I'm never sure how attentively anybody examines the front page of my blog, but if there are any very attentive people out there, they may have noticed that this novel has been on my 'What I'm Reading' list for a very long time. Now, I'm not a slow reader, as you will also have noticed, so what happened here? Well, this novel came to me as a Kindle edition and I don't have a Kindle (and never will, I hope). Of course there are other ways of reading online, and I'd already read two of Linda Gillard's novels -- House of Silence and Emotional Geology -- on my laptop and/or my iphone, and enjoyed them both a lot. But my life has been ridiculously busy and complicated lately, and once I'd put this latest one aside, it always seemed easier just to pick up a book. But I finally got back to Untying the Knot a couple of days ago and once I had, I whizzed through to the end in record time and now I'm going to tell you why you should read it, if you haven't already.

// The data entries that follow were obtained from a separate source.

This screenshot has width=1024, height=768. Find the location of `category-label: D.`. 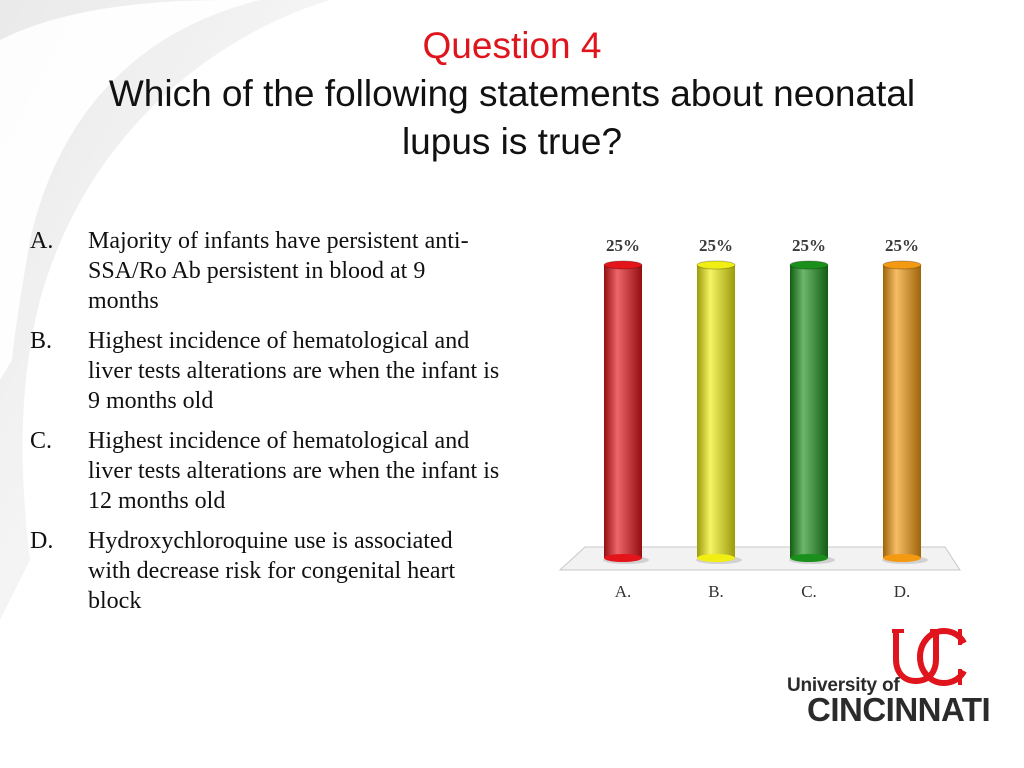

category-label: D. is located at coordinates (902, 592).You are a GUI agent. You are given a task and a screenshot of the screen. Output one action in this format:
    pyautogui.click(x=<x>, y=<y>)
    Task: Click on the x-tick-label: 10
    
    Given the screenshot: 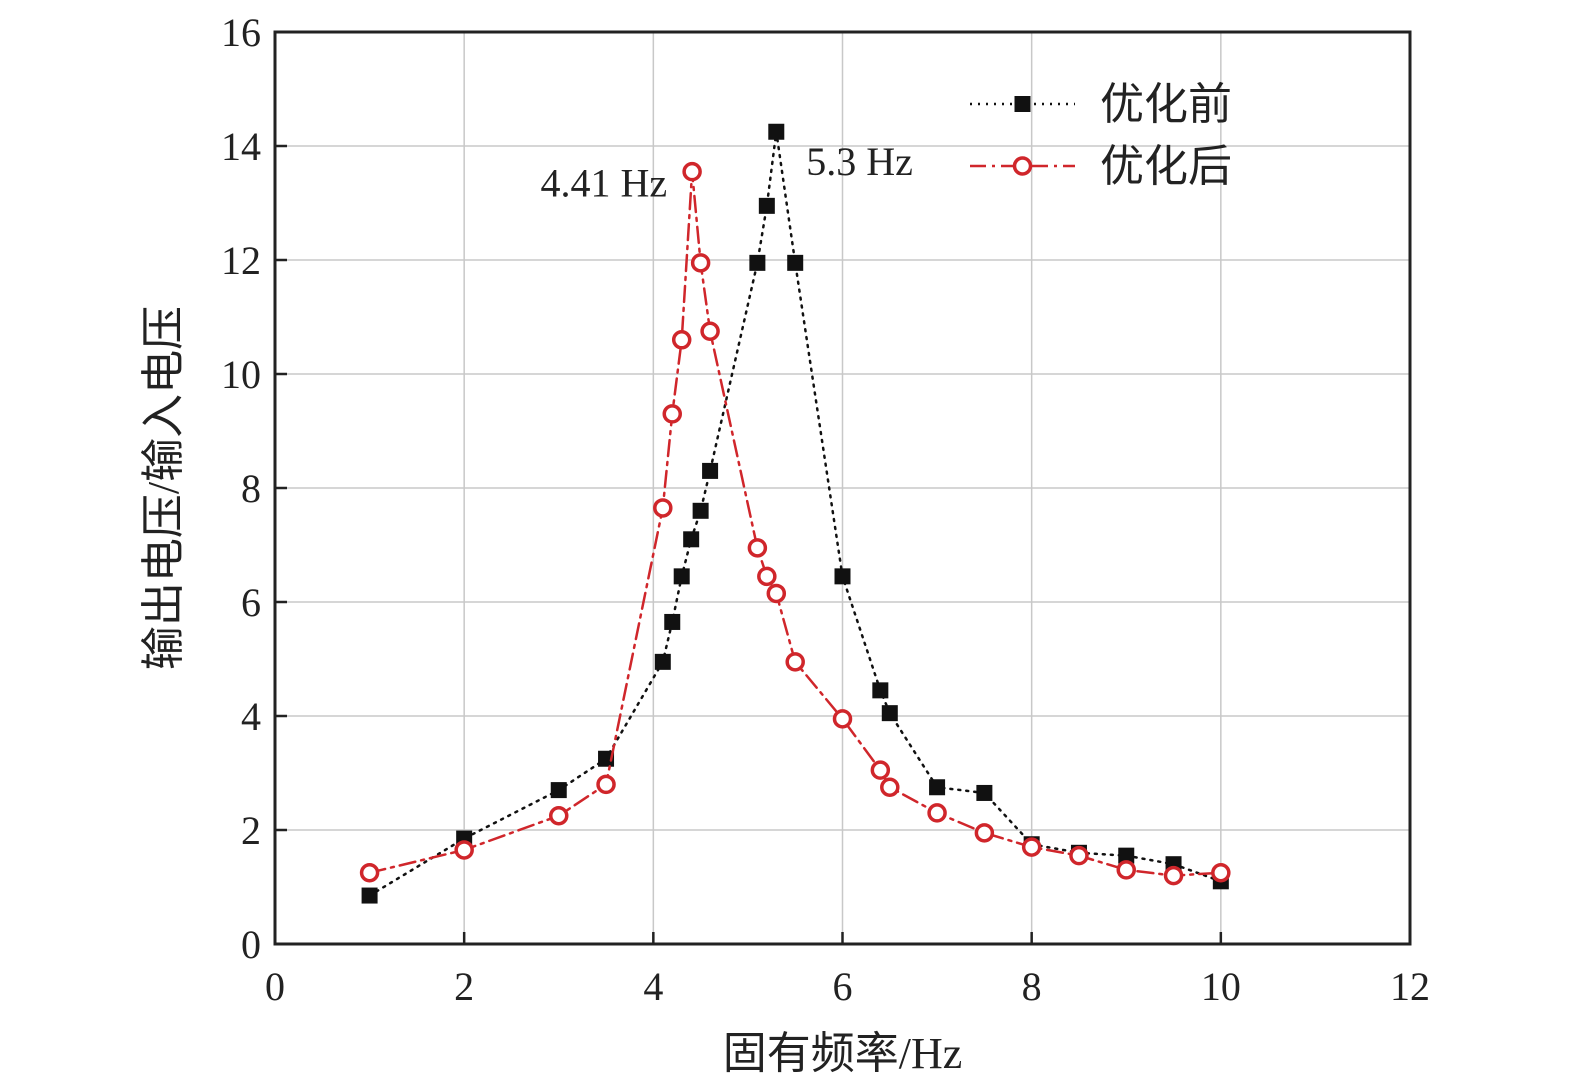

Linda Gillard, as I'm sure most people know by now, has been a bit of a publishing phenomenon. An established author, she found herself suddenly blocked by an unenthusiastic publisher and decided to bring out House of Silence as an ebook. She has followed its extraordinary success with other titles, of which this is the most recent. Although all three of the novels I've read so far can loosely be described as romances -- not a genre I am particularly attracted to on the whole -- they reach out beyond that rather confining definition and deal with issues of great interest.
I could describe the plot of Untying the Knot fairly simply -- a married couple have separated, the wife has begun a new and fulfilling life as a maker of beautiful textile artworks, the husband is living with a new and much younger woman. But it becomes clear that they still have feelings for each other -- will they ever act on them? And yes, that is the bare bones. But the novel is more than that, because what complicates their relationship, and has, essentially, destroyed it in the first place, is the fact that the husband has been a professional soldier and is still, after many years in civilian life, suffering from post-traumatic-stress. Linda Gillard has studied this terrible and disabling syndrome in great detail and writes extraordinarily convincingly about its destructive effects both on the individual sufferer and on his family. Several inter-related complications within the extended family of these two people make one very unsure of the likelihood of them ever reaching a happy outcome, and, indeed, what that outcome could possibly be. I wasn't sure myself until almost the very end, and I'm certainly not going to tell you.
So -- if you like the sound of this very readable novel, go for it, whether or not you have a Kindle. Good intelligent comfort reading with enough discomfort to make it interesting -- what more could you ask?